Page and screen pointing records:
[Start]
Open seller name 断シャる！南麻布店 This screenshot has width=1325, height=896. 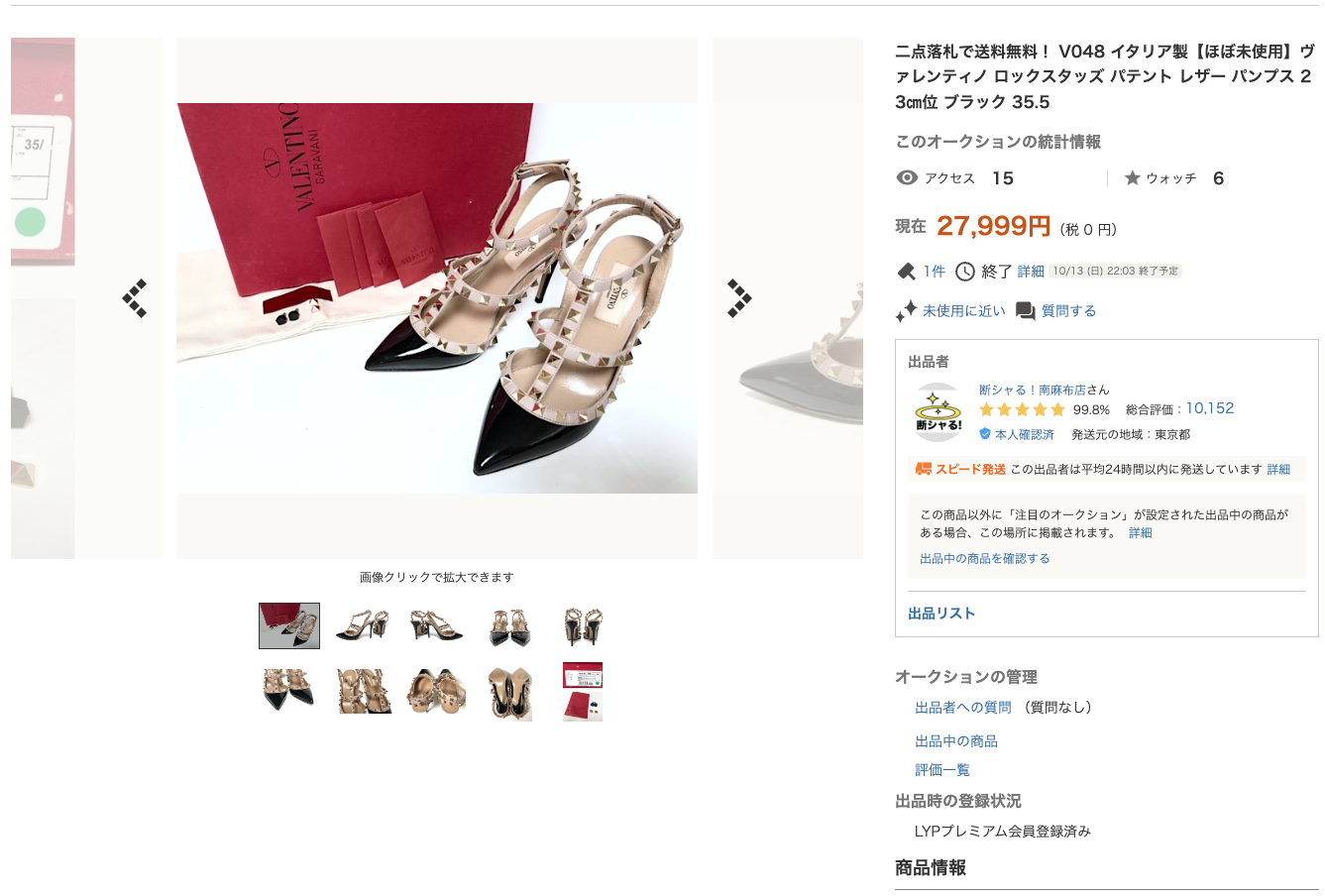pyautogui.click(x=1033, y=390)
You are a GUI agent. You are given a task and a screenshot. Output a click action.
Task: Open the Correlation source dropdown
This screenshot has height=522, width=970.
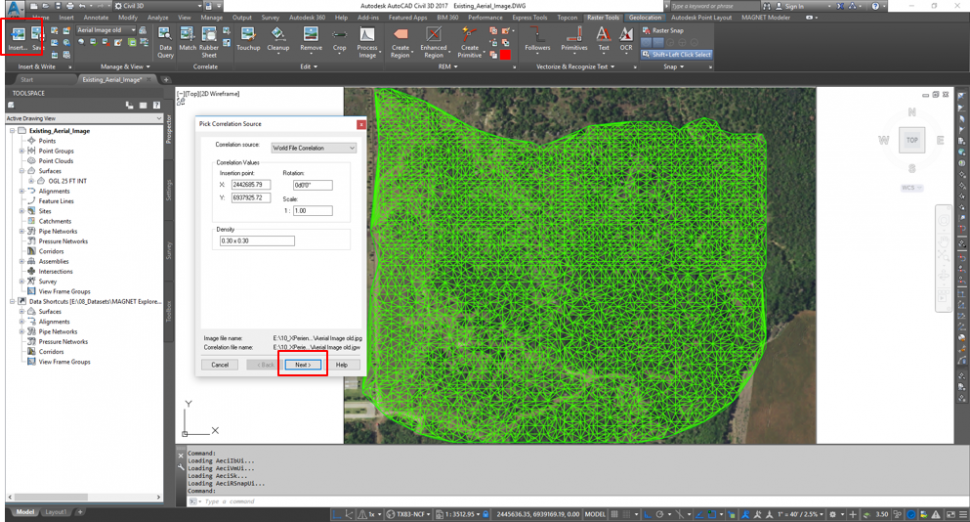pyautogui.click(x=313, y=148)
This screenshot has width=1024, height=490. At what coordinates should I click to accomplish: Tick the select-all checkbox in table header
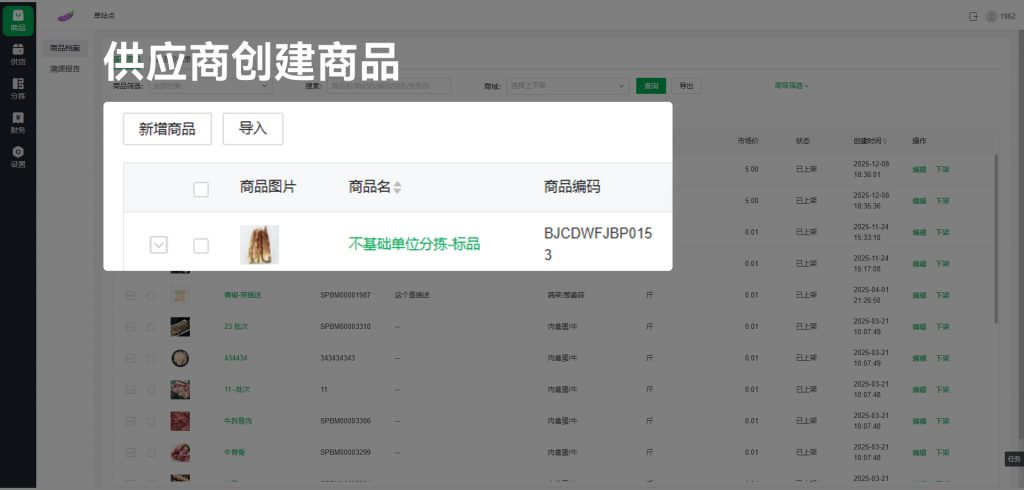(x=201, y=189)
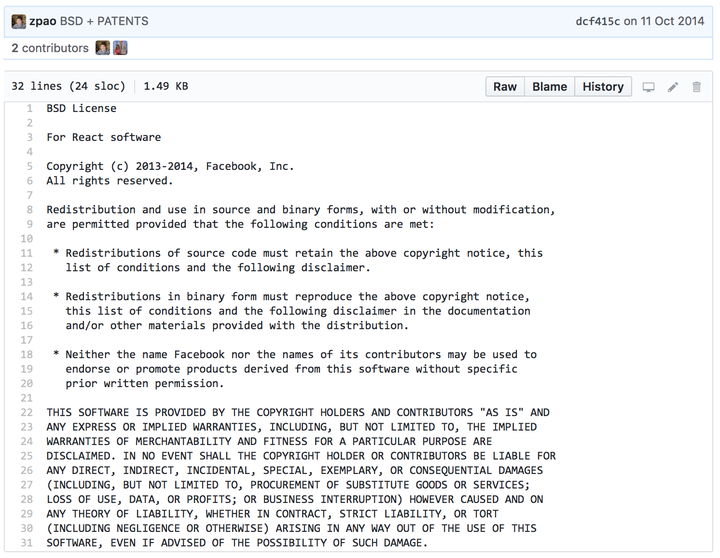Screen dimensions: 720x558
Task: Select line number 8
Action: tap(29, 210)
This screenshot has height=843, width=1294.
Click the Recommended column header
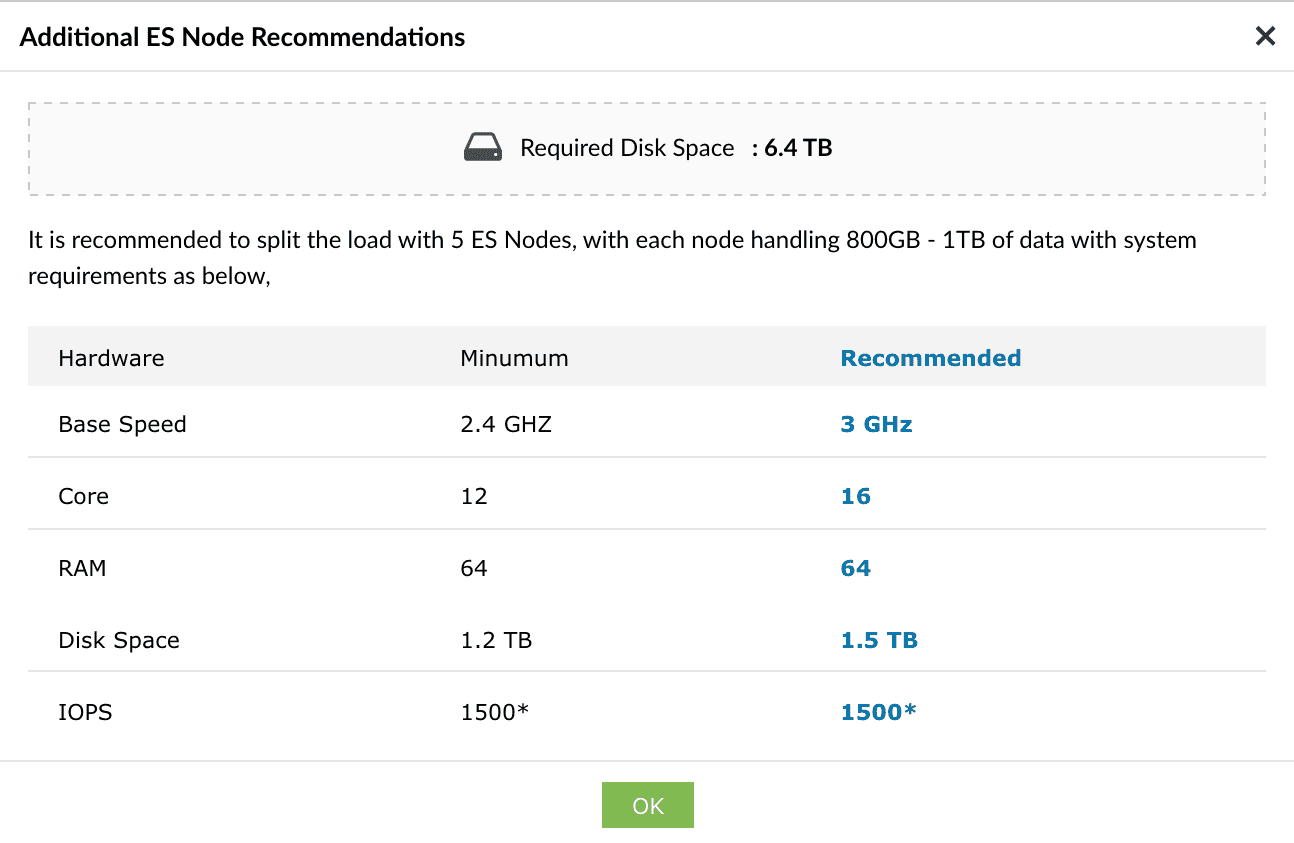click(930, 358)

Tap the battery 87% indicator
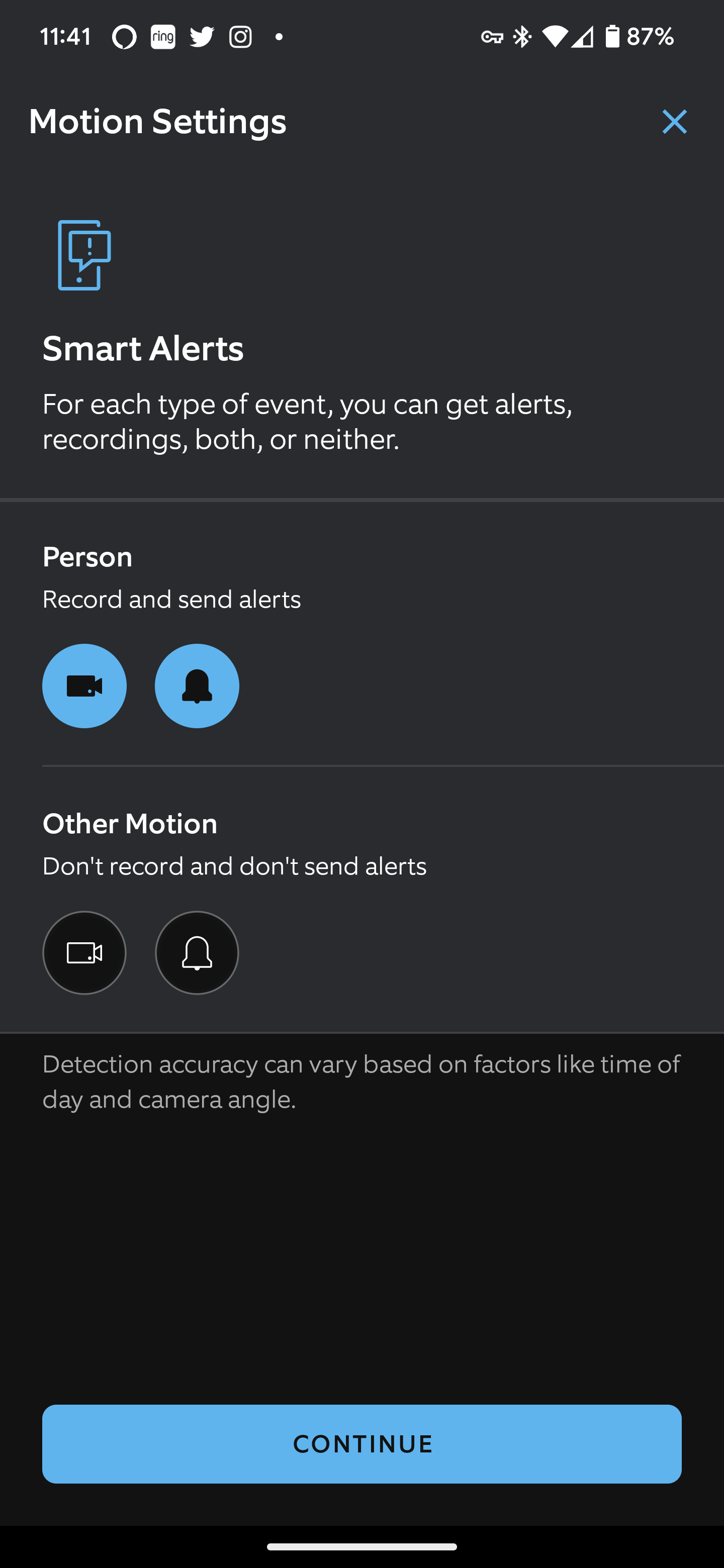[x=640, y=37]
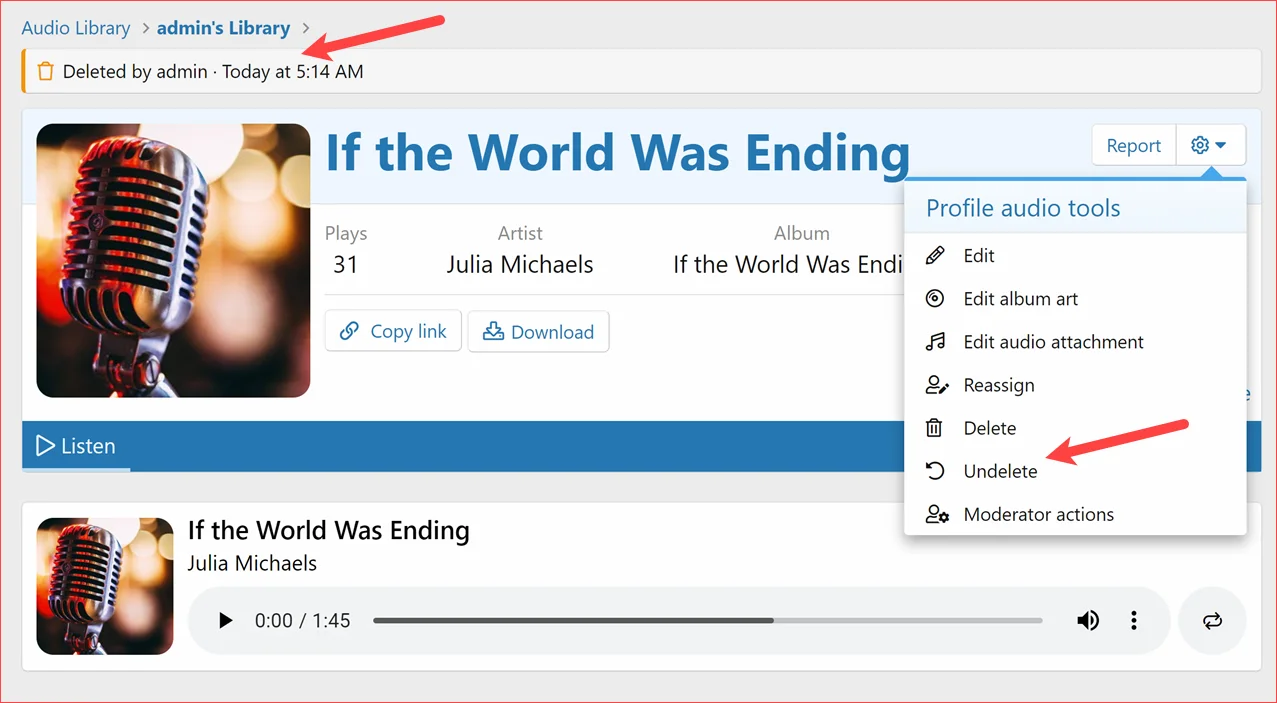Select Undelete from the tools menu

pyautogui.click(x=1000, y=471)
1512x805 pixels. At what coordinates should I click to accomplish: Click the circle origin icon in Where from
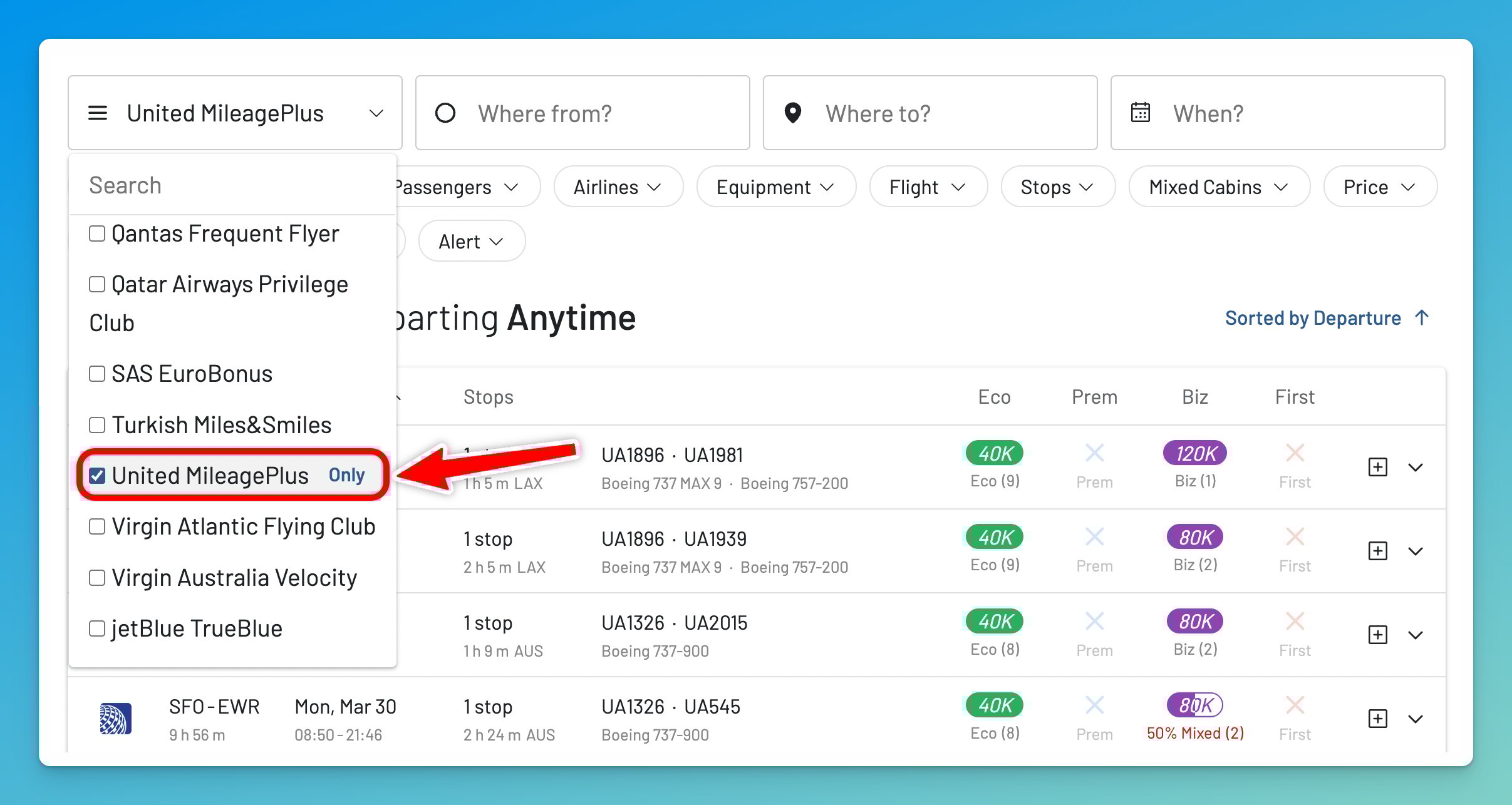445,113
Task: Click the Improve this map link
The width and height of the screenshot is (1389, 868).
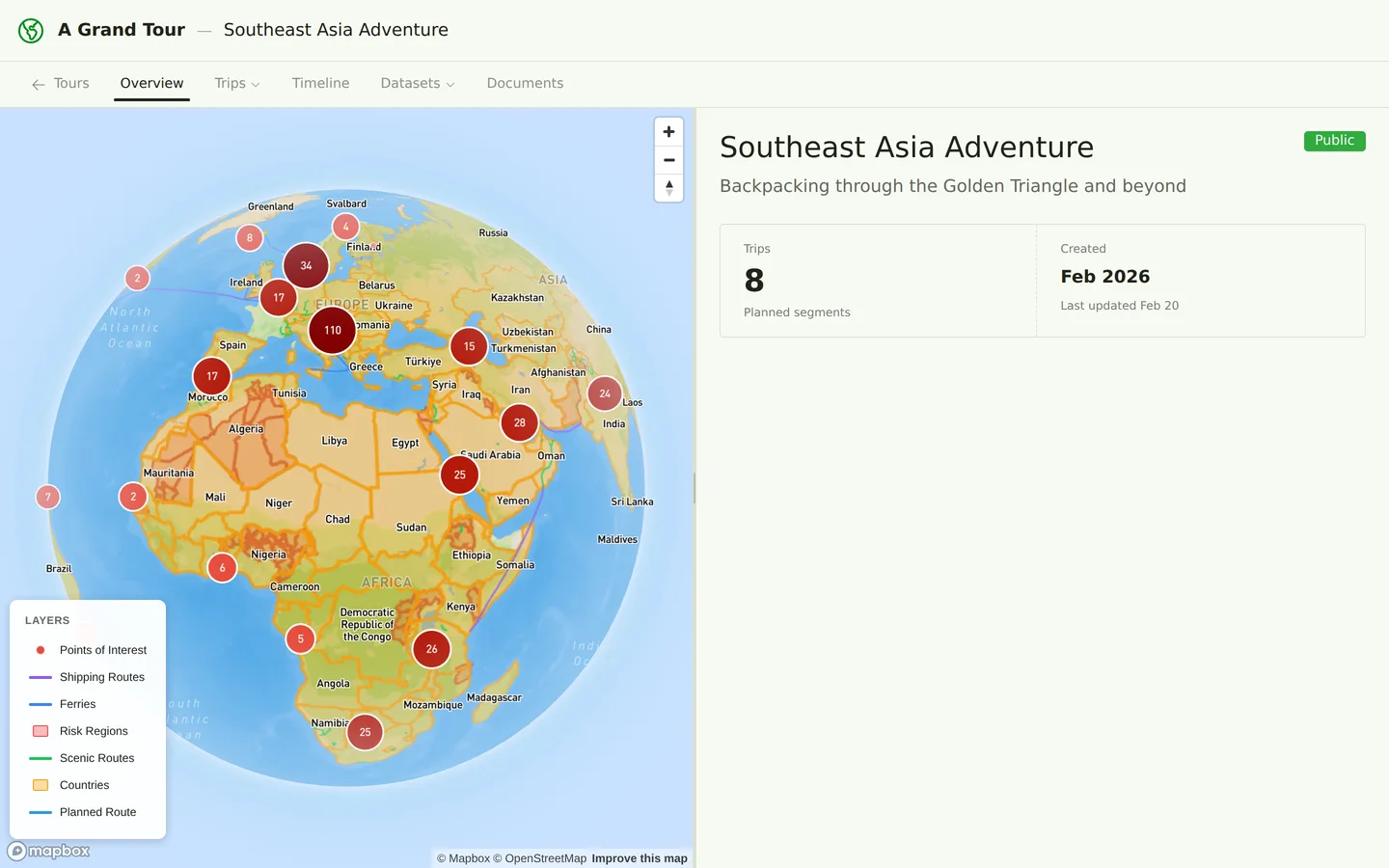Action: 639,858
[End]
Exercise details: Reproduce the stretch from the line containing "1512x805 pixels. At" through the end of the records, renaming "Improve this map" as "Report a map error" and leaving all else unchanged. Omit the pictures from your answer.

Finished answer:
1512x805 pixels. At what coordinates should I click to accomplish: Click the circle origin icon in Where from
445,113
Task: Click the Report a map error link
The width and height of the screenshot is (1389, 868).
Action: 639,858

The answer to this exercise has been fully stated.